Description
CS 445 Natural Language Processing
Project 3: Text Classification V.2
This is the final version of the project. Please make sure to do everything described here.
In this project, you are expected to develop a text classification system for Turkish news articles. You will experiment with the following classification approaches:
– Naïve Bayes
– Logistic Regression
– CNN
For these different models, you will try different hyper-parameters. You will write your findings, results and interpretations into a report and submit that as well.
Dataset:
Dataset provided to you is part of the SUDer [1] data collection. It consists of news articles from Cumhuriyet newspaper. The documents (news articles) were labeled based on their categories as spor, siyaset, ekonomi etc.

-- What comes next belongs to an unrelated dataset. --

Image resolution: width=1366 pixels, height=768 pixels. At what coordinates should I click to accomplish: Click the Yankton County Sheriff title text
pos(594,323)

You are provided with a train and test split. You are expected to create your own development (validation) split for hyper-parameter tuning. The distribution of the provided dataset with respect to their categories is presented in the following table.
Train Test
Türkiye 1641 410
Dünya 1598 403
Spor 1588 379
Video 1588 402
Yazarlar 1585 406
You can download the data from SUCourse.
Implementation Part:
In this project, you are expected to use Google colab since some of the classification algorithms require more computation. You will do your Naïve Bayes and Logistic Regression implementations on project03_NBLG.ipynb and CNN implementations on project03_CNN.ipynb files and submit them with the expected outputs.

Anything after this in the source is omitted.